1

I was wondering how a mechanical stop can be modeled most efficiently.

I do a hydraulic simulation with a controlled hydraulic cylinder in OpenModelica. For the hydraulic cylinder I use the sweptVolume model from the Modelica Standard Library.
What bugs me about this model is that there is no mechanical stop if the piston reaches the bottom of the cylinder.

I tried several ideas with no good result. I tried to reset the displacement of the piston to zero, if it hits the bottom, via an if-expression. But this is not really a good option due to the fact that the volume is calculated using the piston's displacement.

I then tried to introduce a force that equals the force applied to the piston, if the piston hits the stop. This option didn't work either, because in this case the pressure inside the cylinder can not be calculated.

The third try was to use the MSL model of MassWithStopAndFriction linked to the translational flange of the sweptVolume model, but this model seems to be broken for me.

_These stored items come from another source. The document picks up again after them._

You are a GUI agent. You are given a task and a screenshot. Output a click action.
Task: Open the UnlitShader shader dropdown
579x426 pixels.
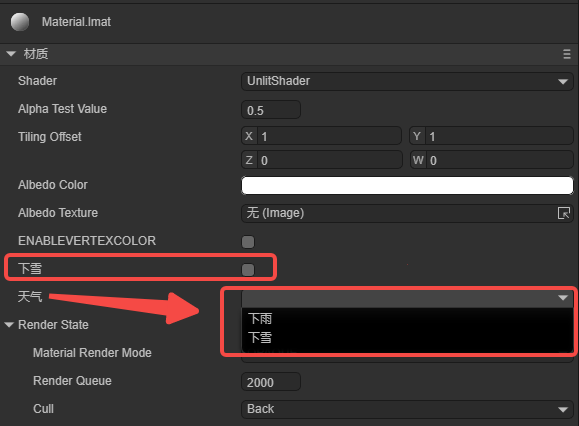[407, 81]
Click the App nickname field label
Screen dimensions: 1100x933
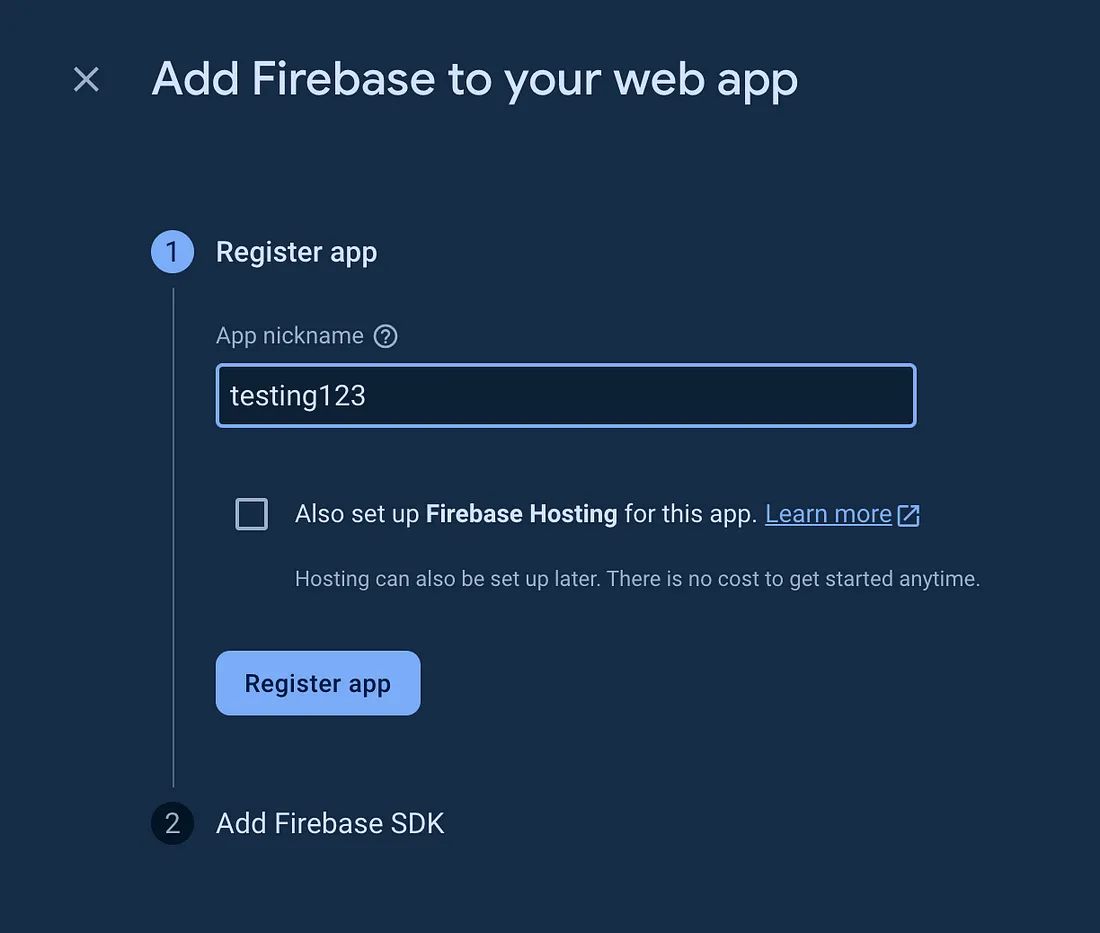[290, 336]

Now I count on you as a competent community to bring in some more ideas for me to test.

jrhodin
  • 659
  • 5
  • 14
  • Looks this question is more suitable for mechanical / dynamics flavour of stack exchange – Pramod S. Nikam Jul 29 '15 at 12:00
  • Have you tried with a "when" statement with reset on the displacement instead of an "if" expression? With reset I mean reset(displacement, 0). – Adrian Pop Jul 29 '15 at 12:47
  • 1
    @Orion: I thought most Modelica questions are in this flavour of stack exchange
    – Matthias Mayr Jul 29 '15 at 15:00
  • @Adrian Pop: Thanks for this suggestion. I tried the "when" statement and used reinit to set the displacement of the piston to zero. The when clause actually kicks in, but does not stop the movement of the piston. I guess the piston displacement is set to zero, but the force applied to it is not, so the piston moves on. – Matthias Mayr Jul 29 '15 at 15:06
  • Maybe then reinit the force too? – Adrian Pop Jul 29 '15 at 19:03
  • Did it, does not have any effect to to the force. I guess, because it is coming from another model. – Matthias Mayr Jul 30 '15 at 08:39

1 Answers1

1

Depending on your application, you may deploy the Hydraulics library? The library aims to model (compressible) fluid power systems and contains cylinders with end-stops. Its scope is different than the Fluid package you are using. Using when and/or if statements for this task, I'd strongly discourage from experience. You may get one cylinder to work, but using that in a larger system will definitely get you into numerical problems. Have a look at the Mechanics package and analyse if the ElastoGap can be of any use to you.